▸ **To do**
An exact reproduction of all entries is required.

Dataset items
-----
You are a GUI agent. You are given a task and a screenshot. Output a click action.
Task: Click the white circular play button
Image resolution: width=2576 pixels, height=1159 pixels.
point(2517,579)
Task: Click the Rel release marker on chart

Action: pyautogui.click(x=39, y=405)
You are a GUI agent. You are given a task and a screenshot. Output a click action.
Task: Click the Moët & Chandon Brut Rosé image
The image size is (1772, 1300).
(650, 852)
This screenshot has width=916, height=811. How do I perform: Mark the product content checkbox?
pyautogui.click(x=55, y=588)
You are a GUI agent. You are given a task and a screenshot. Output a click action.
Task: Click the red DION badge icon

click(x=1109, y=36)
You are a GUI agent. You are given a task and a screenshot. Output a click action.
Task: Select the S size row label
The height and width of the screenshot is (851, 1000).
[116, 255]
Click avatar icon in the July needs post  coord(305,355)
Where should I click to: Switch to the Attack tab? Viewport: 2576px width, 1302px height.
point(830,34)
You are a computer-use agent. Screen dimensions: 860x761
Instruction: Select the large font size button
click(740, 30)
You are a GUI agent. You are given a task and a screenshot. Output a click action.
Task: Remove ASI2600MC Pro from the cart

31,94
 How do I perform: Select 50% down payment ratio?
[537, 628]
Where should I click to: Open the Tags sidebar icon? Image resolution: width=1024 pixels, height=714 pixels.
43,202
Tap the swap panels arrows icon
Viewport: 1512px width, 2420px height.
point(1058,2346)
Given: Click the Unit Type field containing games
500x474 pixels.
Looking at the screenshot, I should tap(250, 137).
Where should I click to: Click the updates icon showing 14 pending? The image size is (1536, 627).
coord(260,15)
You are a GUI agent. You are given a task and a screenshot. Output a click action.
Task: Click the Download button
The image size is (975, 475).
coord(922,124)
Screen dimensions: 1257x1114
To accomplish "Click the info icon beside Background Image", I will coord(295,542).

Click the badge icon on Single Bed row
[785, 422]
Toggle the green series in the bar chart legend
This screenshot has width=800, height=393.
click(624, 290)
-----
▸ **Response area**
You are a GUI agent. You are given a task and a screenshot. Output a click action.
Task: Click the white circular play button
Image resolution: width=2576 pixels, height=1159 pixels.
point(2517,579)
Task: Click the Rel release marker on chart

Action: pyautogui.click(x=39, y=405)
You are a GUI agent. You are given a task and a screenshot. Output a click action.
Task: Click the Moët & Chandon Brut Rosé image
The image size is (1772, 1300).
(650, 852)
This screenshot has width=916, height=811. How do I perform: Mark the product content checkbox?
pyautogui.click(x=55, y=588)
You are a GUI agent. You are given a task and a screenshot. Output a click action.
Task: Click the red DION badge icon

click(x=1109, y=36)
You are a GUI agent. You are given a task and a screenshot. Output a click action.
Task: Select the S size row label
The height and width of the screenshot is (851, 1000).
[116, 255]
Click avatar icon in the July needs post  coord(305,355)
Where should I click to: Switch to the Attack tab? Viewport: 2576px width, 1302px height.
point(830,34)
You are a computer-use agent. Screen dimensions: 860x761
Instruction: Select the large font size button
click(740, 30)
You are a GUI agent. You are given a task and a screenshot. Output a click action.
Task: Remove ASI2600MC Pro from the cart

31,94
 How do I perform: Select 50% down payment ratio?
[537, 628]
Where should I click to: Open the Tags sidebar icon? Image resolution: width=1024 pixels, height=714 pixels.
43,202
Tap the swap panels arrows icon
Viewport: 1512px width, 2420px height.
point(1058,2346)
Given: Click the Unit Type field containing games
500x474 pixels.
Looking at the screenshot, I should tap(250, 137).
Where should I click to: Click the updates icon showing 14 pending? The image size is (1536, 627).
coord(260,15)
You are a GUI agent. You are given a task and a screenshot. Output a click action.
Task: Click the Download button
The image size is (975, 475).
coord(922,124)
Screen dimensions: 1257x1114
To accomplish "Click the info icon beside Background Image", I will coord(295,542).

Click the badge icon on Single Bed row
[785, 422]
Toggle the green series in the bar chart legend
This screenshot has width=800, height=393.
click(624, 290)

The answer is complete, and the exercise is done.